All these changes nurtured a relative rejuvenation of the US hegemony, if we compare it with the turmoil of the ‘70s. This was predicated upon the derailment of the 1968-81 upsurge in the imperialist countries, and the bloody defeats inflicted in the semi-colonial countries.

-The neoliberal onslaught

Once this shift in the balance of forces against the masses was brought about, the neoliberal onslaught set in through the early ‘80s. It allowed a recovery of the capitalist profits, although it failed to reverse the slow down of capitalist accumulation that has been hampering the world economy for the past 30 years.

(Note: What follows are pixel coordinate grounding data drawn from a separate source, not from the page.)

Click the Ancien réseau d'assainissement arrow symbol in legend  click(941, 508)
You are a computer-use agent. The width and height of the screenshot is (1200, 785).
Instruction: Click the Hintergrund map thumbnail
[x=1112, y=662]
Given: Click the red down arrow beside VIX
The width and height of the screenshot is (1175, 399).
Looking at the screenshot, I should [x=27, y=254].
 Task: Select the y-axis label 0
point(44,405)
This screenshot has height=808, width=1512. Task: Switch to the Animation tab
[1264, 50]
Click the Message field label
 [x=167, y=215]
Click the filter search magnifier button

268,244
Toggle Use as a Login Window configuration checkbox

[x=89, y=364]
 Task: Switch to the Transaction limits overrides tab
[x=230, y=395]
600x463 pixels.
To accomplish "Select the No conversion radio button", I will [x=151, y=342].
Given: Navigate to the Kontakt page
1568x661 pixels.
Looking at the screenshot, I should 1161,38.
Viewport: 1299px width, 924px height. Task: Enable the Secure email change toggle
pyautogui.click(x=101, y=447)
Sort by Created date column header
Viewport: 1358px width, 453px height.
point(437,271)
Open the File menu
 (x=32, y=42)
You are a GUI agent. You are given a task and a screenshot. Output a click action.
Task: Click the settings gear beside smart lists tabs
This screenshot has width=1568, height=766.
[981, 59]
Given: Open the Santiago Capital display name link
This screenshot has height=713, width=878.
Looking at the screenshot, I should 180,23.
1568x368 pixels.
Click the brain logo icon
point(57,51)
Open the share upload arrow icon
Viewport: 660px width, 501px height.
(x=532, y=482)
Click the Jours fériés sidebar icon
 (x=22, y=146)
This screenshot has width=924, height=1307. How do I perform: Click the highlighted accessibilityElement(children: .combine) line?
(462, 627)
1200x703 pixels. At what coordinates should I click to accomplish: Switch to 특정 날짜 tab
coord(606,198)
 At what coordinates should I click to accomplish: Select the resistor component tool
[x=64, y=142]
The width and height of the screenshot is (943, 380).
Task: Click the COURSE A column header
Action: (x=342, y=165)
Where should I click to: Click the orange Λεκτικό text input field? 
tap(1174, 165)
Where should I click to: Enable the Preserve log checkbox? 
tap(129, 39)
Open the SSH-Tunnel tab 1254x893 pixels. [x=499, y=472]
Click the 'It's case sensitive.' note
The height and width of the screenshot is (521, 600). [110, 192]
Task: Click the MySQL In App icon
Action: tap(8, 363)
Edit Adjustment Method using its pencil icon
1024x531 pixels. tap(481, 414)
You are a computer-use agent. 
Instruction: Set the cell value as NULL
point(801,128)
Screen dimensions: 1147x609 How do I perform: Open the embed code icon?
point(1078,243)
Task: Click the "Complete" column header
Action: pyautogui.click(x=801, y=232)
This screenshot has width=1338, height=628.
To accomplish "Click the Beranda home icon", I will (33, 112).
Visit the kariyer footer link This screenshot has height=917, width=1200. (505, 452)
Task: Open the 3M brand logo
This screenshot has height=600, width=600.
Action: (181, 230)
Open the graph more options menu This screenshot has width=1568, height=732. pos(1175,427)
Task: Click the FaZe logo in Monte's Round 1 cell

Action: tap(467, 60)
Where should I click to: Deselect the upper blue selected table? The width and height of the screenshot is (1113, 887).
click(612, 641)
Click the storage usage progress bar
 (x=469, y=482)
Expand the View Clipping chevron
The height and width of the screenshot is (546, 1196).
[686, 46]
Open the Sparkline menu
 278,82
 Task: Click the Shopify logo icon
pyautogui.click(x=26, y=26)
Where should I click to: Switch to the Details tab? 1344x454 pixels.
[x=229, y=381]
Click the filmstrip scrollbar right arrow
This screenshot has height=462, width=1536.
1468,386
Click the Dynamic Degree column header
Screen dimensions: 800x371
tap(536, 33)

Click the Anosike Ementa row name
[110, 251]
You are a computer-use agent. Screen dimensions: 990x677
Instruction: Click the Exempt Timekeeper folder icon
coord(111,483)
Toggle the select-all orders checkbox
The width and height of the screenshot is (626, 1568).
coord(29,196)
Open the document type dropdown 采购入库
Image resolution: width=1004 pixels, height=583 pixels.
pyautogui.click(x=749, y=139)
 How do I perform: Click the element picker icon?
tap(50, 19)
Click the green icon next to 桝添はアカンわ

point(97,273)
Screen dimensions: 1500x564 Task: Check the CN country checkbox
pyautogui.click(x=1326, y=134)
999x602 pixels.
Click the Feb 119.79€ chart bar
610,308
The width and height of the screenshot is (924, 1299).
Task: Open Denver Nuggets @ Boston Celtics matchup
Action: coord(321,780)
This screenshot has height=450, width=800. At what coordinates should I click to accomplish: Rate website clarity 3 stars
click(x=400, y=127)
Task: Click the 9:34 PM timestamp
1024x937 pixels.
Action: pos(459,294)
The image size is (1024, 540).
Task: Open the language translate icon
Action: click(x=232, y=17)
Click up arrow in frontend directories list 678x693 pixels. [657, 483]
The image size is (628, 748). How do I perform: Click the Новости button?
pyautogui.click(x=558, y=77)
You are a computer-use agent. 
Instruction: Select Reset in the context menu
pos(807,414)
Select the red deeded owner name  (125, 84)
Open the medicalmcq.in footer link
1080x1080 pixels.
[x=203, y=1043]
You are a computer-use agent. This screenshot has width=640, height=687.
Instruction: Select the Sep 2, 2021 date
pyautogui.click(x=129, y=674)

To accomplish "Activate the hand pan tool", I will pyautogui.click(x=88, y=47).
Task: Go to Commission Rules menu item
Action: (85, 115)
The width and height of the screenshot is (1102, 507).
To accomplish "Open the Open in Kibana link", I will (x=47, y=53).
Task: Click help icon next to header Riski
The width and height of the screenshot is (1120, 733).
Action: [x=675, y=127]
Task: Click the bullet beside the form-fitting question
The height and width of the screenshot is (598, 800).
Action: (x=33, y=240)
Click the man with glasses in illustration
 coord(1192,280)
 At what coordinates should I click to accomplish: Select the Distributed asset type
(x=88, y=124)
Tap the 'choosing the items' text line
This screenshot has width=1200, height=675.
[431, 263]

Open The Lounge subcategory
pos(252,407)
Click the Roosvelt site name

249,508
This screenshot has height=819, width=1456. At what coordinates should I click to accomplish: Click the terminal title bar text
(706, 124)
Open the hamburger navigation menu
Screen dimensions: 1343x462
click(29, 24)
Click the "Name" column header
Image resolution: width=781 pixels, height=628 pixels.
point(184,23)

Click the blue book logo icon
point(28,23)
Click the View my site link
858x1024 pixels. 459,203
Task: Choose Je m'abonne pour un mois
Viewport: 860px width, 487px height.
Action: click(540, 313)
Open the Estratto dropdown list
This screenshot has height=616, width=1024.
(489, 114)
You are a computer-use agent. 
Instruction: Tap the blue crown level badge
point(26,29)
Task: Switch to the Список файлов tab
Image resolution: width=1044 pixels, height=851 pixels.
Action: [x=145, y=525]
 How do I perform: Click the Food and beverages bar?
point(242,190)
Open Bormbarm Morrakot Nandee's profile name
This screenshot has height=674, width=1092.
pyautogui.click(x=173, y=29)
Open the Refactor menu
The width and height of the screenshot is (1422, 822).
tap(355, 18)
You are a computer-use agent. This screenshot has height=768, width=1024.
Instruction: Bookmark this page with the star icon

This boosted a skyrocketing growth of the finance system, which went hand with the economic growth of the ‘80s (when the rate of investment was rather low), and also that of the ‘90s, at a time when the regained prosperity in the US was underpinned by a massive expansion of the financial markets and instruments.

In the last few decades, capital was able to smash significant conquests of labor (all the more so in the Anglo-Saxon countries, Britain and the US) without resorting to direct counterrevolutionary methods, like those of the ‘30s. Besides this, it was in a position to exact new draconian terms in its relations with the periphery, significantly narrowing the room for maneuver of the bourgeoisie in the semicolonial world, undoing the leverage that these had right up to the ‘70s –reflected, e.g., in the hike in the prices of raw materials, specially oil prices.

The semicolonial countries witnessed a strengthening of imperialist oppression altogether, via the chains of the pay-off of the external debts, and the unfavorable exchange of lowering raw materials, which led to the impoverishment of whole regions in the semicolonial world.

In the advanced capitalist countries, the neoliberal onslaught resulted in increased exploitation and the deterioration of the living standards of the workers, smashing the ‘Fordist-styled’ pact that tied labor up to capital during the postwar boom.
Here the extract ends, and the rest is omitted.